Bagian 3- Perjuangan Meraih Hidayah
Allah ta’ala berfirman,
الَّذِينَ آَمَنُوا وَلَمْ يَلْبِسُوا إِيمَانَهُمْ بِظُلْمٍ أُولَئِكَ لَهُمُ الْأَمْنُ وَهُمْ مُهْتَدُون
“Orang-orang yang beriman dan tidak mencampuri keimanan mereka dengan kezaliman, mereka itulah yang akan mendapatkan keamanan dan merekalah orang yang mendapatkan hidayah.” (QS. Al An’aam [6]: 82)
Diriwayatkan dari Abdullah bin Mas’ud,
لَمَّا نَزَلَتْ {الَّذِينَ آمَنُوا وَلَمْ يَلْبِسُوا إِيمَانَهُمْ بِظُلْمٍ} قُلْنَا يَا رَسُولَ اللَّهِ أَيُّنَا لَا يَظْلِمُ نَفْسَهُ قَالَ لَيْسَ كَمَا تَقُولُونَ {لَمْ يَلْبِسُوا إِيمَانَهُمْ بِظُلْمٍ} بِشِرْكٍ أَوَلَمْ تَسْمَعُوا إِلَى قَوْلِ لُقْمَانَ لِابْنِهِ {يَا بُنَيَّ لَا تُشْرِكْ بِاللَّهِ إِنَّ الشِّرْكَ لَظُلْمٌ عَظِيمٌ}
“Ketika turun ayat, “Orang-orang yang beriman dan tidak mencampuri keimanan mereka dengan kezaliman.” Kami (para sahabat) mengatakan, “Wahai Rasulullah. Siapakah di antara kita ini yang tidak melakukan kezaliman terhadap dirinya ?”
Maka Rasulullah pun menjawab, “Maksud ayat itu tidak seperti yang kalian katakan. Sebab makna, “Tidak mencampuri keimanan mereka dengan kezaliman” adalah (tidak mencampurinya) dengan kesyirikan. Bukankah kalian pernah mendengar ucapan Luqman kepada puteranya, “Wahai anakku, janganlah kamu mempersekutukan Allah, karena sesungguhnya syirik itu adalah kezaliman yang sangat besar“.”
Menurut para sahabat ayat ini berlaku umum mencakup semua bentuk kezaliman. Sehingga mereka menyangka kezaliman terhadap diri sendiri pun tercakup dalam syarat untuk mendapatkan keamanan dan hidayah yang disebutkan oleh ayat ini. Artinya orang yang menzalimi dirinya (dengan berbuat maksiat, pent) tidak akan termasuk orang yang mendapatkan rasa aman dan petunjuk. Sehingga hal ini tentu memberatkan. Rasulullah shallallahu ‘alaihi wa sallam menjawab musykilah yang muncul dalam pikiran para sahabat dengan menjelaskan bahwa kezaliman yang benar-benar melenyapkan anugerah keimanan dan petunjuk adalah kezaliman yang berupa kesyirikan. Sebab dengan berbuat syirik seorang hamba telah berani menujukan ibadah kepada sesuatu yang tidak berhak menerimanya.

> **Data Tercatat**:
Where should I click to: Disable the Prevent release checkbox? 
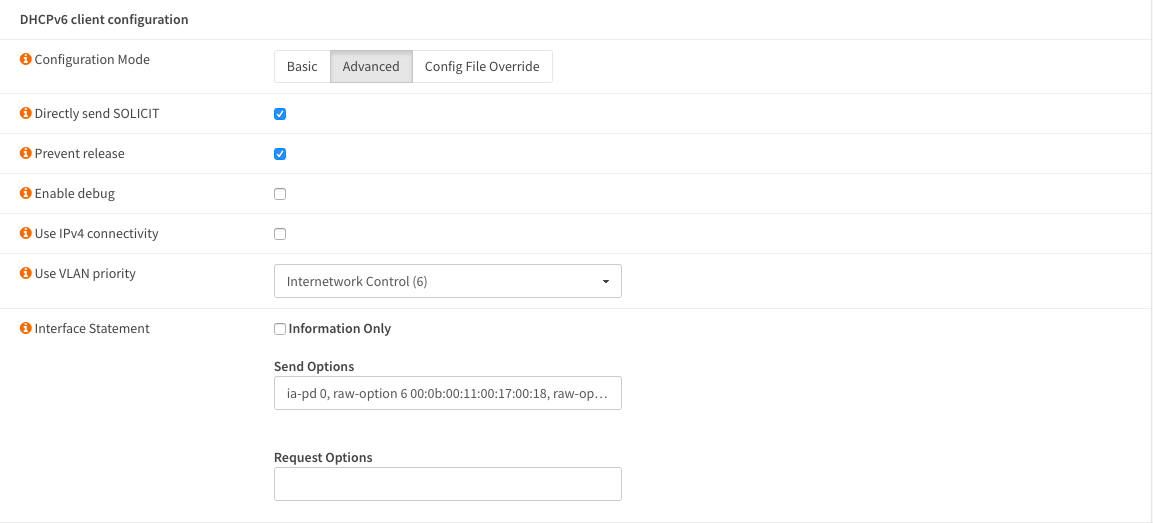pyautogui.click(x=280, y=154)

* * *

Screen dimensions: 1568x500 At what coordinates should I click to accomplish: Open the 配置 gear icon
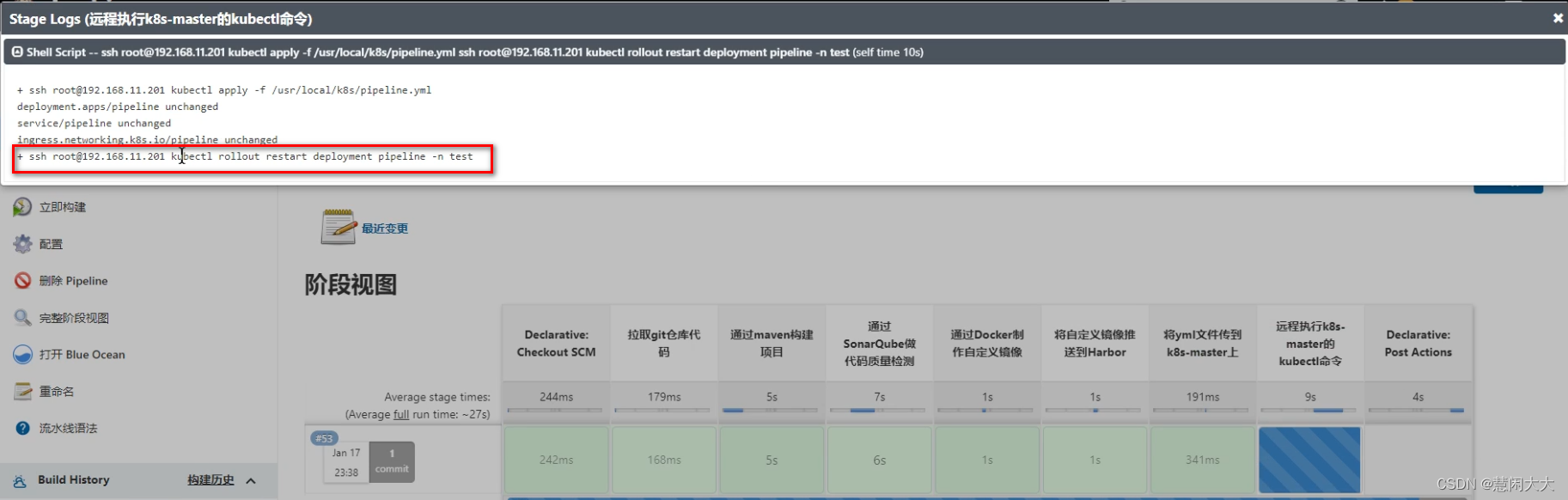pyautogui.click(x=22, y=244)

> **Arahan Singkat 1**:
Jawab pertanyaan berikut berdasarkan kutipan teks:
(a) Surah dan ayat berapa yang dikutip sebagai firman Allah?
(b) Dari siapa riwayat tentang turunnya ayat tersebut disampaikan?
(c) Menurut jawaban Rasulullah, kezaliman dalam ayat itu bermakna apa?
> **Arahan Singkat 2**:
Sebutkan semua pihak yang perkataannya dikutip langsung di dalam tanda petik pada kutipan teks.
> **Arahan Singkat 3**:
Salin bagian kutipan teks yang dimulai dengan "Bagian 3- Perjuangan" dan berlanjut hingga "An’aam [6]: 82)".

> **Jawaban Tertulis 1**:
(a) QS. Al An’aam [6]: 82.
(b) Abdullah bin Mas’ud.
(c) Kesyirikan.

> **Jawaban Tertulis 2**:
Allah ta’ala, para sahabat, Rasulullah, Luqman

> **Jawaban Tertulis 3**:
Bagian 3- Perjuangan Meraih Hidayah
Allah ta’ala berfirman,
الَّذِينَ آَمَنُوا وَلَمْ يَلْبِسُوا إِيمَانَهُمْ بِظُلْمٍ أُولَئِكَ لَهُمُ الْأَمْنُ وَهُمْ مُهْتَدُون
“Orang-orang yang beriman dan tidak mencampuri keimanan mereka dengan kezaliman, mereka itulah yang akan mendapatkan keamanan dan merekalah orang yang mendapatkan hidayah.” (QS. Al An’aam [6]: 82)